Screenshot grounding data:
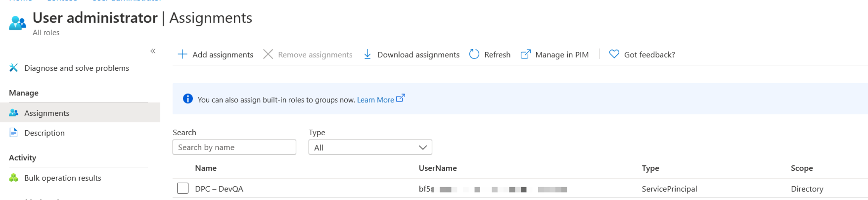Open the Description menu item
This screenshot has width=868, height=200.
click(45, 133)
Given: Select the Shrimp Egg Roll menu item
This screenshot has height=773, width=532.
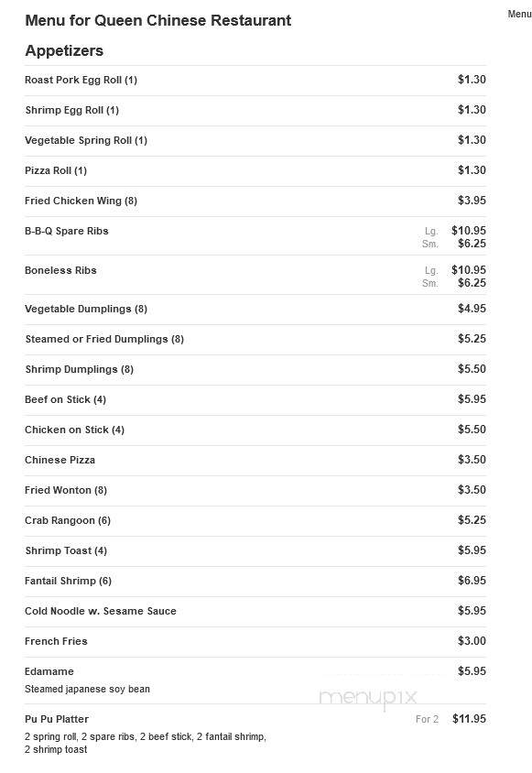Looking at the screenshot, I should pos(72,110).
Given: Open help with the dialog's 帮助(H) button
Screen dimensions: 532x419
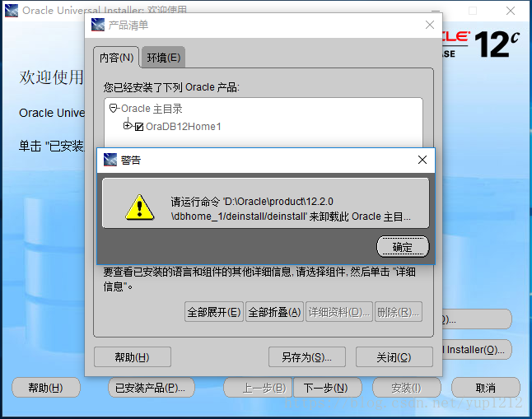Looking at the screenshot, I should click(133, 357).
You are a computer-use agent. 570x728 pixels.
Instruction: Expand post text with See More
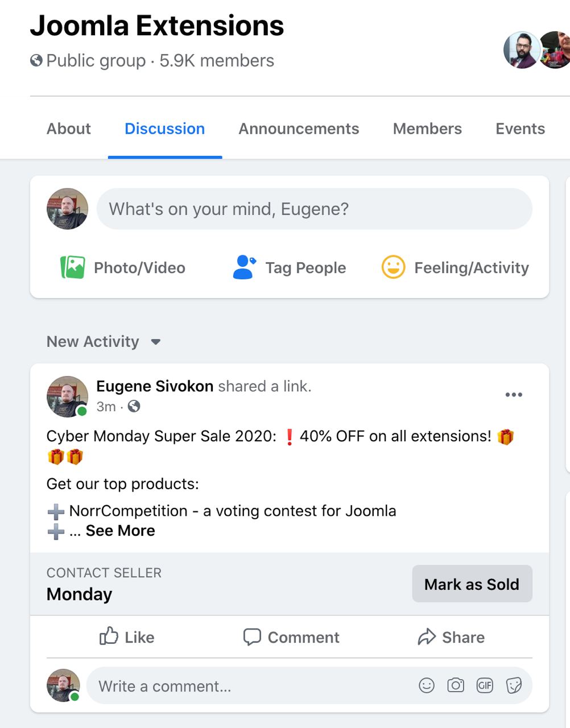click(x=120, y=531)
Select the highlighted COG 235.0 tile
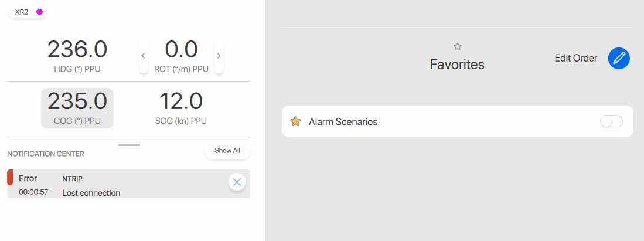Viewport: 644px width, 241px height. (77, 108)
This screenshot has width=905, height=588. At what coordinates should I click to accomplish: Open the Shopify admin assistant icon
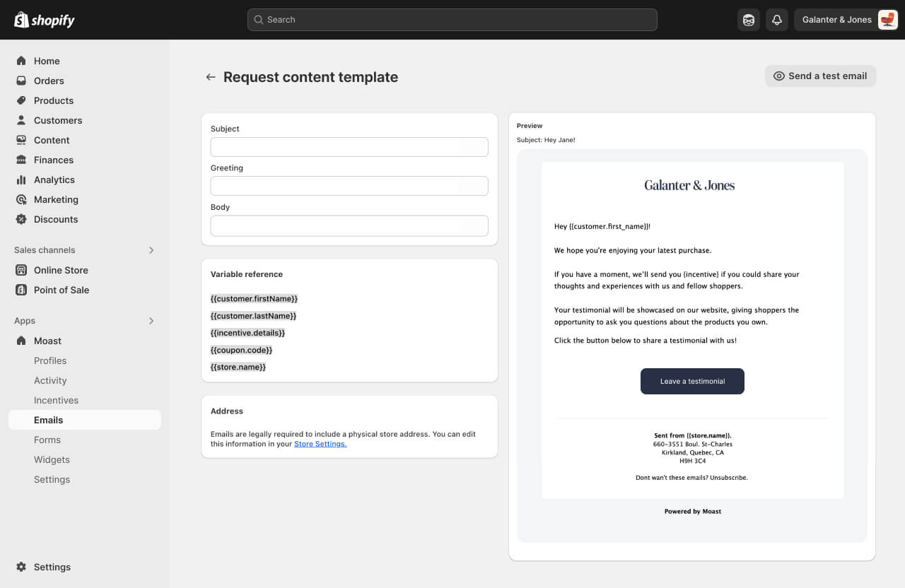(x=749, y=20)
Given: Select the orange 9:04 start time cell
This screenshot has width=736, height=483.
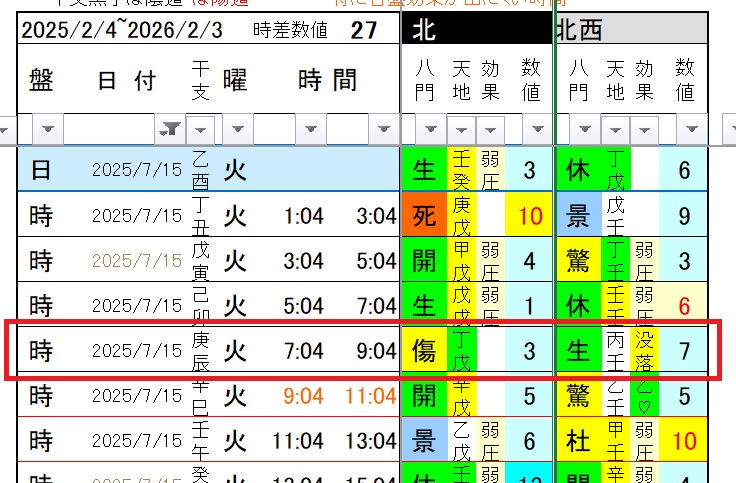Looking at the screenshot, I should pyautogui.click(x=303, y=397).
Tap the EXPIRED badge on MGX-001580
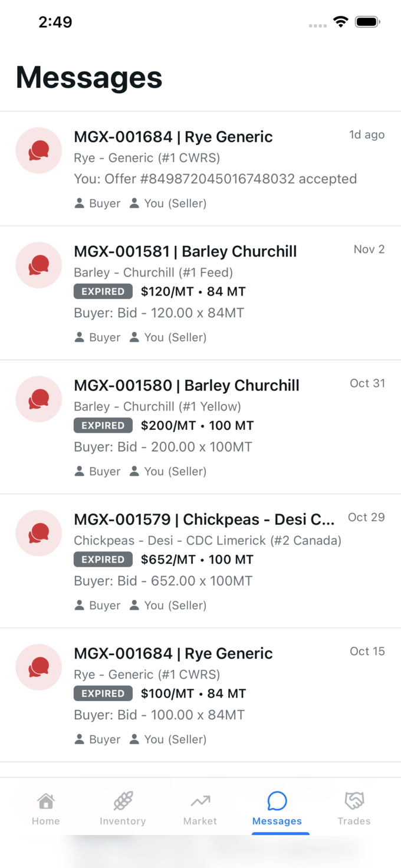 [x=103, y=425]
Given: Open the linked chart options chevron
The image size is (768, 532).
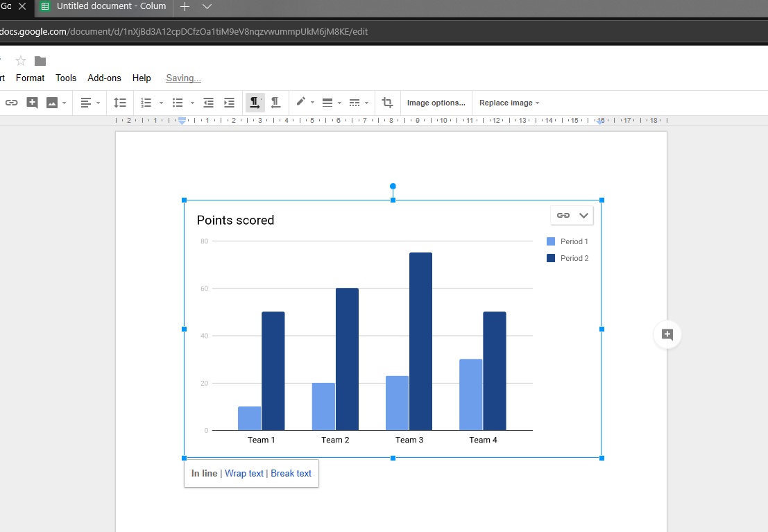Looking at the screenshot, I should (583, 215).
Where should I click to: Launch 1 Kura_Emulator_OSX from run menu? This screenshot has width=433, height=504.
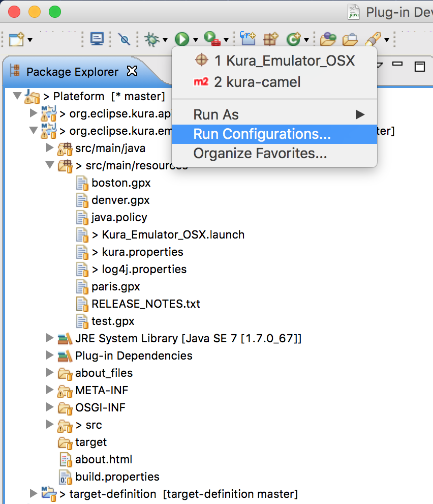[284, 61]
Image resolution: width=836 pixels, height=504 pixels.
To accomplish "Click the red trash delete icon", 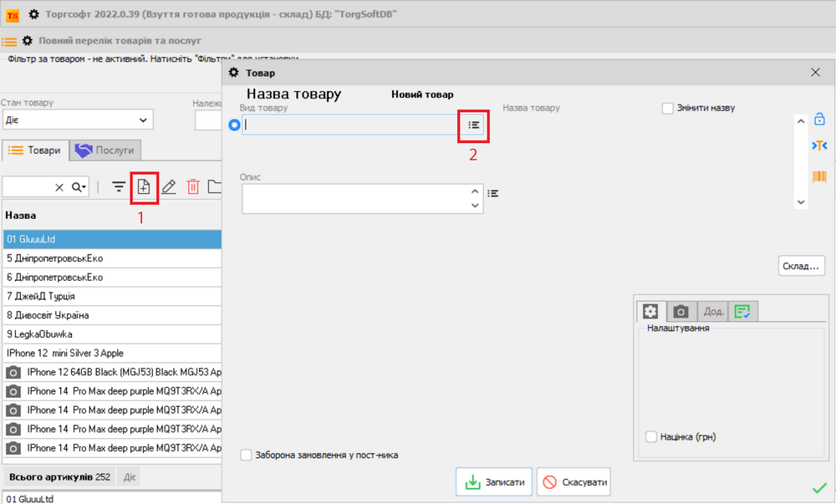I will (x=193, y=187).
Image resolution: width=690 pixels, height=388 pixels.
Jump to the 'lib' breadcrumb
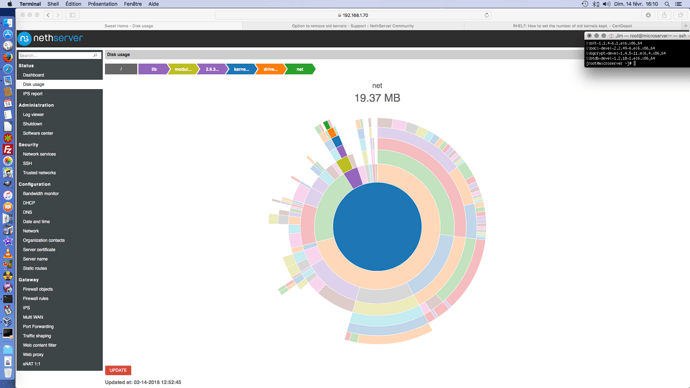coord(154,69)
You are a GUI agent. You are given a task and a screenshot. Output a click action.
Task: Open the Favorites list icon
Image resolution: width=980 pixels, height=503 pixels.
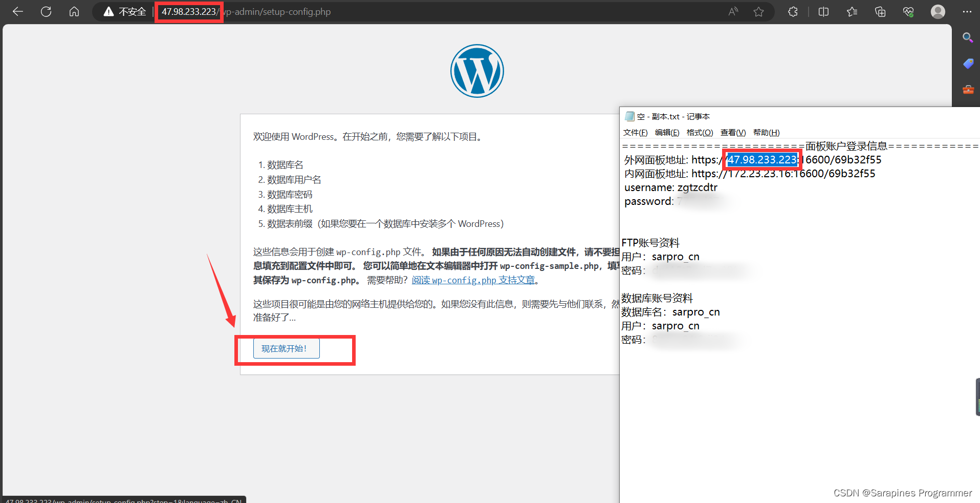pos(852,12)
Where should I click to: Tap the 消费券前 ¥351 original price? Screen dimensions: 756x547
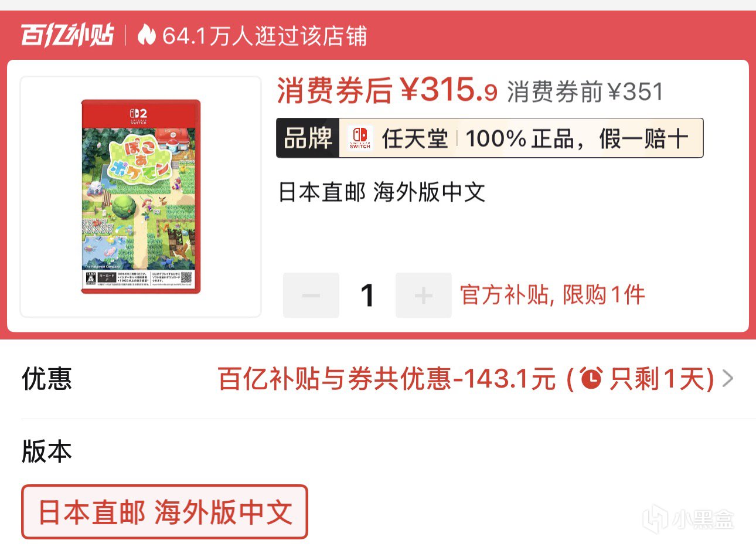pos(585,91)
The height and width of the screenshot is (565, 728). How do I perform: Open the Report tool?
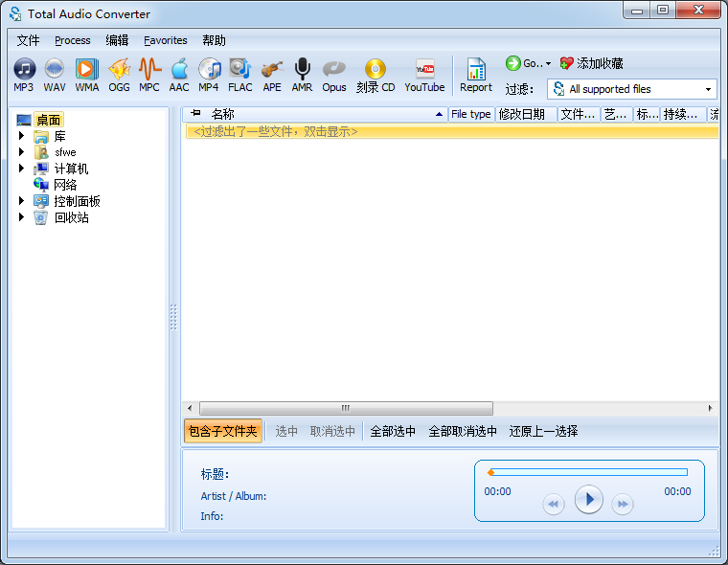click(x=476, y=75)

(ACTIVITY):
Print only the lines running from the one containing "Where should I click to: Tap" to the end of the data above, exactly; include no pictures.

(ANSWER SECTION):
Where should I click to: Tap the 消费券前 ¥351 original price? Screen dimensions: 756x547
pos(585,91)
The height and width of the screenshot is (565, 728). How do I perform: Open the Report tool?
click(x=476, y=75)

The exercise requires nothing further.